Instructions for the task: Print verbatim the lines from the beginning of the entries through the line containing "Viewport: 1228px width, 603px height.", both ends included. Pictures should be left out.

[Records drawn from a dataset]
=== Section Start ===

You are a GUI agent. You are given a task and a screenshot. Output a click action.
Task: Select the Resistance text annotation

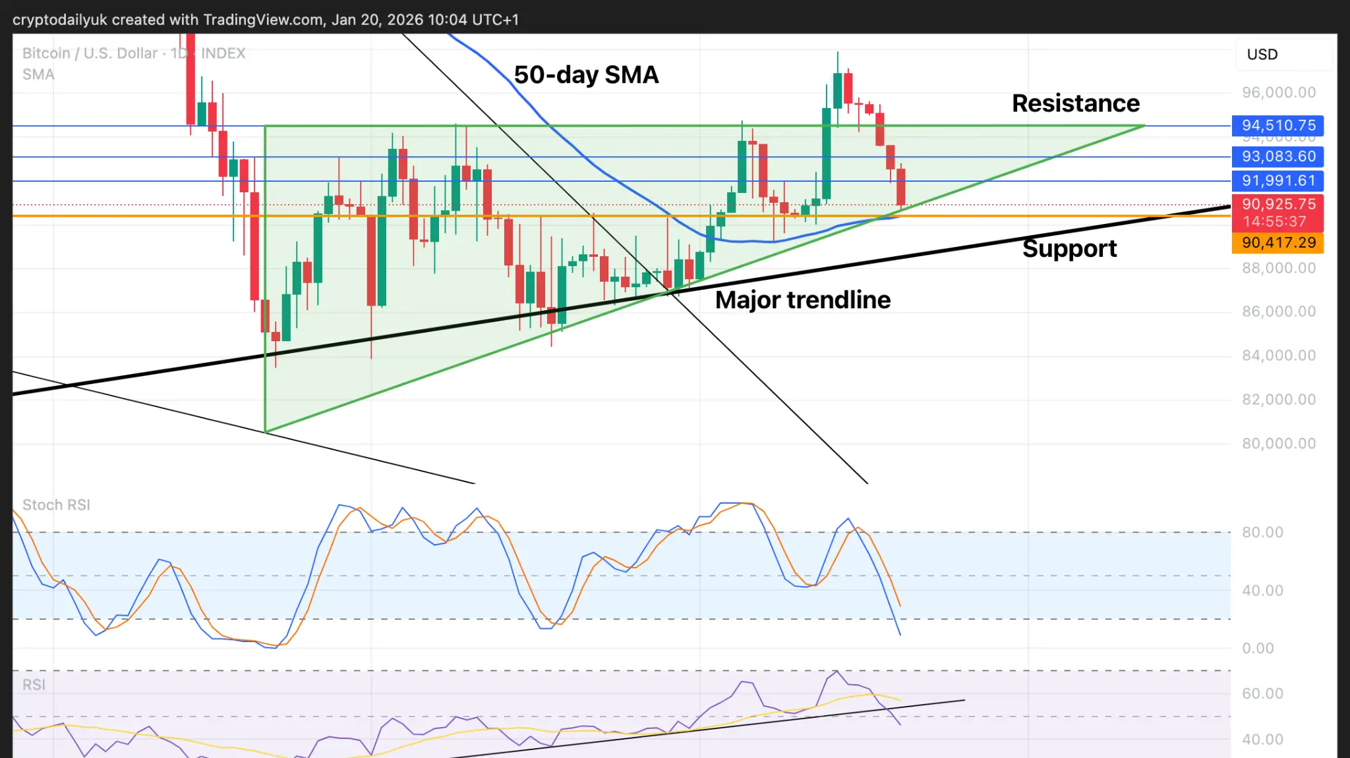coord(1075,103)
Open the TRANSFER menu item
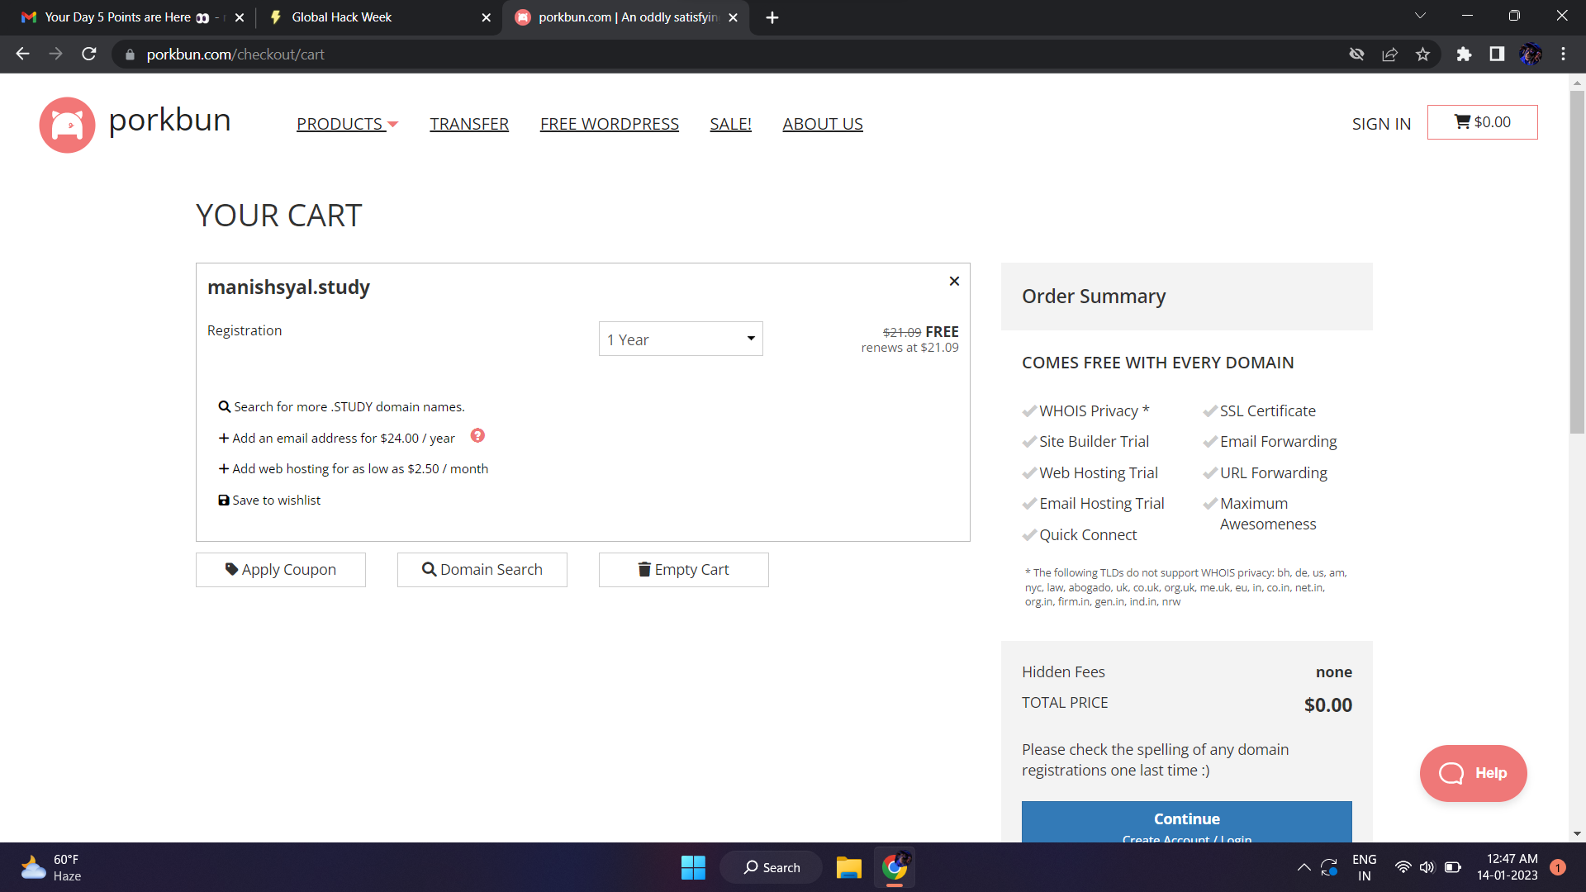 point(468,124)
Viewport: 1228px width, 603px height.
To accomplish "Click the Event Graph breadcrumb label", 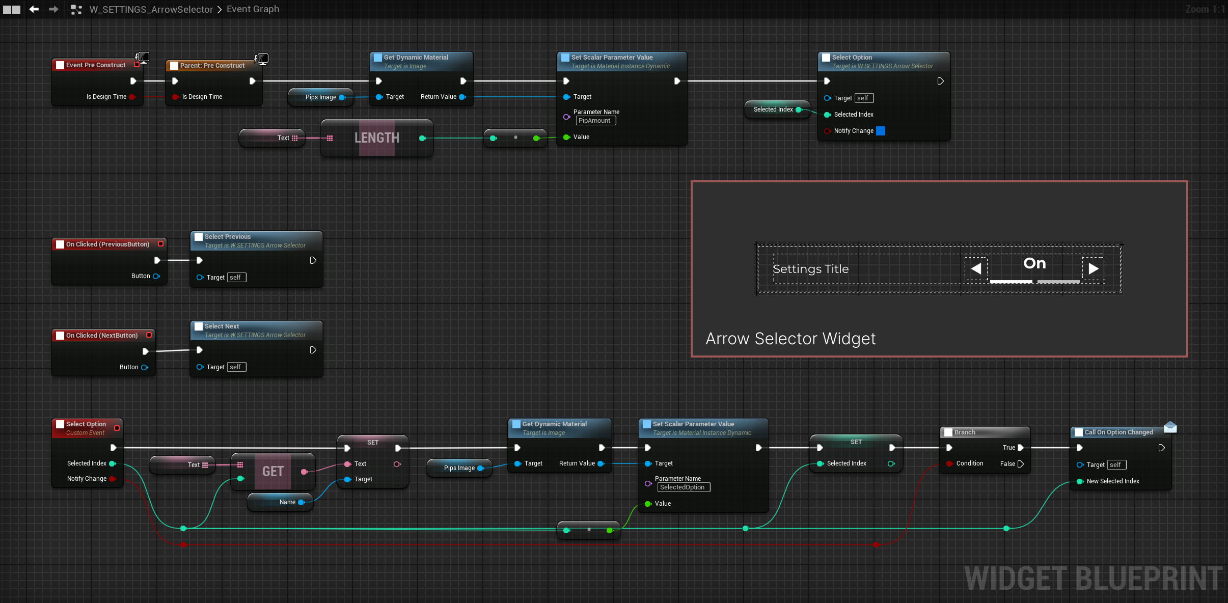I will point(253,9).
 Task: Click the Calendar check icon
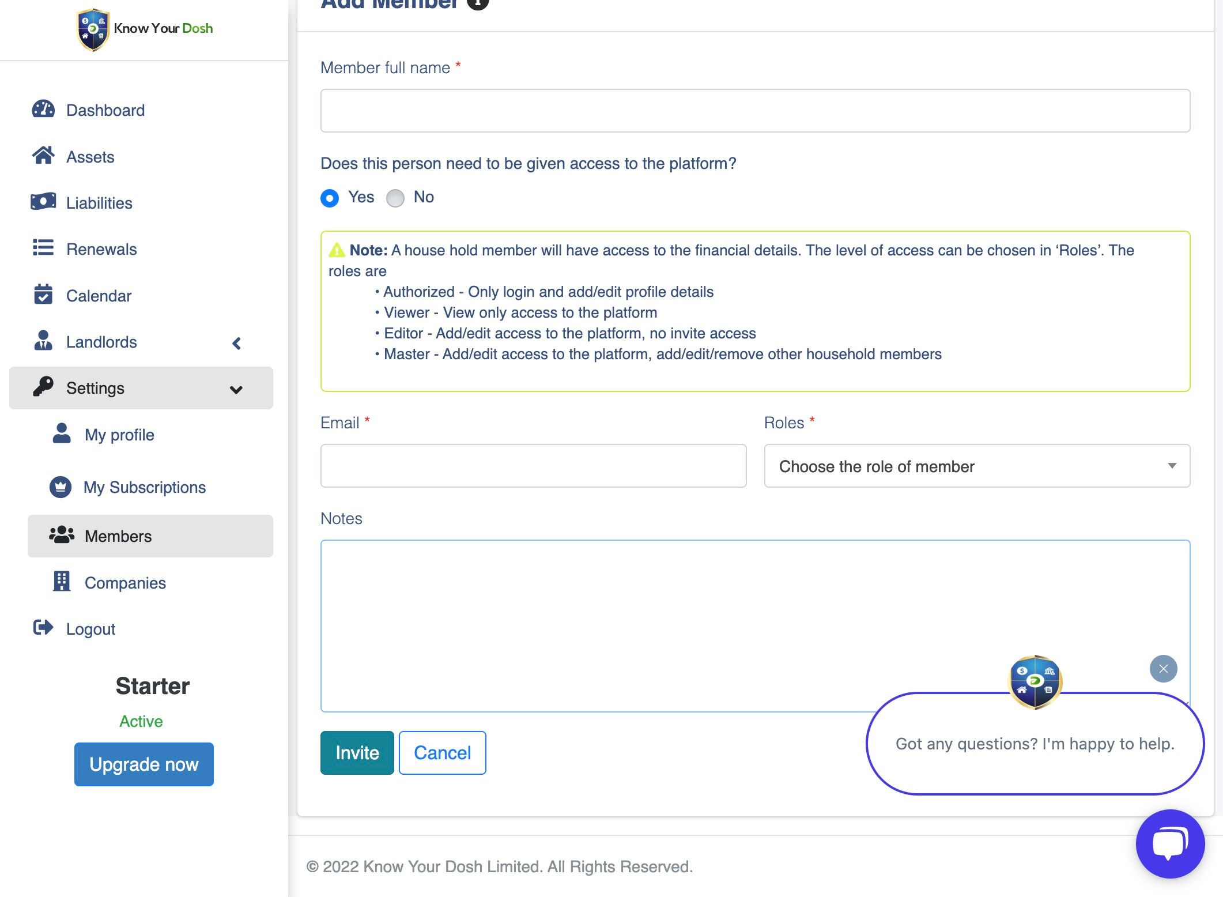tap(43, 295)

=== Section End ===

Result:
You are a GUI agent. You are given a task and a screenshot. Output a click action.
Task: Select the Resistance text annotation

coord(1075,103)
Open the TRANSFER menu item
 point(468,124)
Viewport: 1228px width, 603px height.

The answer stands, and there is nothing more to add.